By the pricking of my thumbs, something musky this way comes. Or should that be, "something snowy"? Two trends seem to be gaining momentum in the perfume world - i) a greater emphasis on creamy musk materials; ii) a more prominent use of pearl-coloured aesthetics in packaging - and they both find expression in the latest release from Clinique, Aromatics In White, composed by IFF's Nicolas Beaulieu.
The scent's progenitor - the masterful Aromatics Elixir (Bernard Chant; 1971) - remains one of the most explosive marriages of rose and patchouli ever poured into a bottle, which may be why Beaulieu made the wise decision not to goad it into a direct stand-off. Instead, he's decided to use violet leaf to make the rose's wings lighter, orange to sweeten its smile and the faintest sprinkling of pepper to inject a sly sparkle into its gaze. And then comes that musky base.
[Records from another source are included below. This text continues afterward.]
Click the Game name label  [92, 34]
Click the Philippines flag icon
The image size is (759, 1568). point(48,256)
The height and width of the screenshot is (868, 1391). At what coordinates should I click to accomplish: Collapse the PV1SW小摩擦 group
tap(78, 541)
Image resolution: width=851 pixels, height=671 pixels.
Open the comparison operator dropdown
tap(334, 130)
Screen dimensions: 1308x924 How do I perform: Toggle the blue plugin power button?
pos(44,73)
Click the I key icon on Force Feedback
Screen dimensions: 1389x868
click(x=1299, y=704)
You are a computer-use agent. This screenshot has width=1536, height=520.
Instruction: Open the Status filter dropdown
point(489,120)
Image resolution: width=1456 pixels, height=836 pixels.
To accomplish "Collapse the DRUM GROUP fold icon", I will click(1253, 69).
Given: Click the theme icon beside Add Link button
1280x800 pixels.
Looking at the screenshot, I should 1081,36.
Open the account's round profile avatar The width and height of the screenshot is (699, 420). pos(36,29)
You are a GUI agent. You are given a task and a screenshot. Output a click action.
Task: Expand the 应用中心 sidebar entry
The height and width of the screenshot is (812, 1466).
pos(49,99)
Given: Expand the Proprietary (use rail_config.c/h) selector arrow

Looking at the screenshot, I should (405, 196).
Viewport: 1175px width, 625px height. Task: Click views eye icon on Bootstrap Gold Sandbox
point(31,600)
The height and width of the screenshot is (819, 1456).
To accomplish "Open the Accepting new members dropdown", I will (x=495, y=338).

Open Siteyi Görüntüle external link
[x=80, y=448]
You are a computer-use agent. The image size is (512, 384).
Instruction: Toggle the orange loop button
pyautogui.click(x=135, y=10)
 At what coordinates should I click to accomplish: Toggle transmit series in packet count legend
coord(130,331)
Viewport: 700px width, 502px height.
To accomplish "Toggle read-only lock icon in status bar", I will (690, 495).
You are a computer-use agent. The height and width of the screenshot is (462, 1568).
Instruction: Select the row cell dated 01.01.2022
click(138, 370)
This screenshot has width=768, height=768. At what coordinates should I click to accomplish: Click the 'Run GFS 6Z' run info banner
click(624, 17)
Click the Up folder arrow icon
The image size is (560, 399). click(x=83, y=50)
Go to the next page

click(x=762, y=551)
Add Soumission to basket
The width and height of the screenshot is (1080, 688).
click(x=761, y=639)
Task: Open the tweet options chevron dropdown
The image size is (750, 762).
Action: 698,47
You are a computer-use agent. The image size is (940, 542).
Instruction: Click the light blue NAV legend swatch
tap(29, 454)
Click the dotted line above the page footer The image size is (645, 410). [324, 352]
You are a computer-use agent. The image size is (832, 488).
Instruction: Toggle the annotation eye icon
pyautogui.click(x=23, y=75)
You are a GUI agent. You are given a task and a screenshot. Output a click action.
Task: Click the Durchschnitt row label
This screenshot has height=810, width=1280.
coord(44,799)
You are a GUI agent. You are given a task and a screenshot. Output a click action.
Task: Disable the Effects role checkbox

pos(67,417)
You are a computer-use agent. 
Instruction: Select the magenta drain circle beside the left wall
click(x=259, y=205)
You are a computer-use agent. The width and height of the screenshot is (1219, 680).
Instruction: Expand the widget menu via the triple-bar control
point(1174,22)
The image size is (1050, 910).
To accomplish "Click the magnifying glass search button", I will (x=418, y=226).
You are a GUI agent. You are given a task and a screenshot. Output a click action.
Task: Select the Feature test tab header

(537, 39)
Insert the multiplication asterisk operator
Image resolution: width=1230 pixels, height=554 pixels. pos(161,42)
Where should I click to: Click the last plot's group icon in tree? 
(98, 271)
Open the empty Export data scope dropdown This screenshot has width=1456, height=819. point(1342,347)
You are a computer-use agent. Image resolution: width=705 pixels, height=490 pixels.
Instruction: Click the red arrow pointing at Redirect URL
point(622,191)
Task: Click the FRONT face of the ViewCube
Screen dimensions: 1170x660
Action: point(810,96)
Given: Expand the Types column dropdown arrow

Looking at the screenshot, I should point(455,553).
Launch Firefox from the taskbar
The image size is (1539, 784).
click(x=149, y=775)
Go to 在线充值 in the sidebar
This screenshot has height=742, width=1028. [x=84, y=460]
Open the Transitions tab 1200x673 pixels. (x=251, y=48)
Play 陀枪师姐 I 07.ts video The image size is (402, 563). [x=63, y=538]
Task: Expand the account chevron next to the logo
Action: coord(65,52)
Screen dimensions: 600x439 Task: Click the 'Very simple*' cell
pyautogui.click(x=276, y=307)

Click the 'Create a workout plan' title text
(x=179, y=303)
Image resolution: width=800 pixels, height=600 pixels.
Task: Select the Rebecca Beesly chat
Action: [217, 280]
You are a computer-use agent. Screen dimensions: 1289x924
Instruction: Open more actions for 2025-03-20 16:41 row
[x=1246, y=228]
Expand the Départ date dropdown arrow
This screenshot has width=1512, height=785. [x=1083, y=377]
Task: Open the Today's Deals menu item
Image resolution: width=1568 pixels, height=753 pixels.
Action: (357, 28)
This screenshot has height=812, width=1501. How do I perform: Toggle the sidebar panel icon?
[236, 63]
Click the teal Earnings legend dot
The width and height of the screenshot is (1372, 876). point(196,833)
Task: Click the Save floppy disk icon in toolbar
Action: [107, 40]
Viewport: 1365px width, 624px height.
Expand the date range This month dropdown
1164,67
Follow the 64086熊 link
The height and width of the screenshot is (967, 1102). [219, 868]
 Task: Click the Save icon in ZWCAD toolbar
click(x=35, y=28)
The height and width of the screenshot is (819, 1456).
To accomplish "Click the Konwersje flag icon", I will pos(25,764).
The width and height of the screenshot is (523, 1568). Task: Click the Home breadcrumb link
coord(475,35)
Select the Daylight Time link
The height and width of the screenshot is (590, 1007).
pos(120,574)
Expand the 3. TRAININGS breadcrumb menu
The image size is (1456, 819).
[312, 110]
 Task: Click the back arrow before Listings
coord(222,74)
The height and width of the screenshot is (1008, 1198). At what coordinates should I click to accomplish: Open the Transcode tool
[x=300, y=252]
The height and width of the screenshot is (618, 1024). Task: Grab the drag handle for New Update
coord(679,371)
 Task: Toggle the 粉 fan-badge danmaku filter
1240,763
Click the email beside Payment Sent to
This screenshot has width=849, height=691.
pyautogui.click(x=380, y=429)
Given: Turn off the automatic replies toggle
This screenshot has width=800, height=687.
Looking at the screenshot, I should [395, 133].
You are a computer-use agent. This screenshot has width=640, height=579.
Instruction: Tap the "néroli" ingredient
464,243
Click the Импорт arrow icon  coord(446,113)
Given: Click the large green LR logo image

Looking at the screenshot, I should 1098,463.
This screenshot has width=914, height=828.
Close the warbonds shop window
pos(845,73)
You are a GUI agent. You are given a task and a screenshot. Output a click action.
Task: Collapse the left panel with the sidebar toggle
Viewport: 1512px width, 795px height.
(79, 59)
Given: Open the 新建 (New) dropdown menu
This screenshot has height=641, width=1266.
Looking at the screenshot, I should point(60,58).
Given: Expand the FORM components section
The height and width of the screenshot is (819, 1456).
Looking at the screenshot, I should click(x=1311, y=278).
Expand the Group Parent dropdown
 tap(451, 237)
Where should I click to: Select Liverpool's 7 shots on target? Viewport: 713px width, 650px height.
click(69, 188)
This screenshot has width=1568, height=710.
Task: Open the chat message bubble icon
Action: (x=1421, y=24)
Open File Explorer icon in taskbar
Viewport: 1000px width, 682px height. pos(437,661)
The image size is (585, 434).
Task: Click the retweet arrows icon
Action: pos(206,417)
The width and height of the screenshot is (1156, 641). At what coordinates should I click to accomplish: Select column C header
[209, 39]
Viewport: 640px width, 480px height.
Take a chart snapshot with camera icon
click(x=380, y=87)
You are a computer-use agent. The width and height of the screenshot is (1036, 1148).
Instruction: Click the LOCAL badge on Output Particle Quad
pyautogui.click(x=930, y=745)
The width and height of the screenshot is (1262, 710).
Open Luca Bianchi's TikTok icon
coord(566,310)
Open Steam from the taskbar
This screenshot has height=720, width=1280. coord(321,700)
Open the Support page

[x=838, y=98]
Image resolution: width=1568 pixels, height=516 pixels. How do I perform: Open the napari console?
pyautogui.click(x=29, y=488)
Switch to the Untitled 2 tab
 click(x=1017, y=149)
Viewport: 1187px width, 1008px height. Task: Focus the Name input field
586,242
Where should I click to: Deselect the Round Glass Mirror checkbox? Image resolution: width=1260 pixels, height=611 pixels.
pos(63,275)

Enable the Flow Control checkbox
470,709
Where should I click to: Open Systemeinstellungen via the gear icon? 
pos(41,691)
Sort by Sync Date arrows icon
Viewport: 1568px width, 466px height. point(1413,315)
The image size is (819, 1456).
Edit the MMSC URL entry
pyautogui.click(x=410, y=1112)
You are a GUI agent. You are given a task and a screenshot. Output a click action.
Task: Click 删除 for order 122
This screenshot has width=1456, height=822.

It's extremely quiet - many will doubtless complain that this composition's volume knob is turned way too low - but it is tenacious and it settles onto the wearer's skin with the ease of tender familiarity. It's almost as though the fiery union of the 1971 creation has travelled through the relatively chaste 90s and emerged with a greater appreciation of stability and comfort.
A sleet-covered, impressionist panorama as seen through a veil of gauze, Aromatics In White is seamlessly blended, smooth and, for my money, a far more full-bodied representation of perfumery's most popular flower than Clinique's recent Beyond Rose. That said, it's not for nothing that I started this review with a reference to witches. Beaulieu's work here sounds innocuous, but it never quite lets you forget its roots. It may be clad in delicate, pearly robes, but somewhere, in its hidden recesses, it conceals a sorceress, ready to bare her soul each time you feel inclined to write her off. It is her presence that makes this subtle piece of work commendable and compelling.
[Review based on a sample of eau de parfum provided by Clinique in 2015.]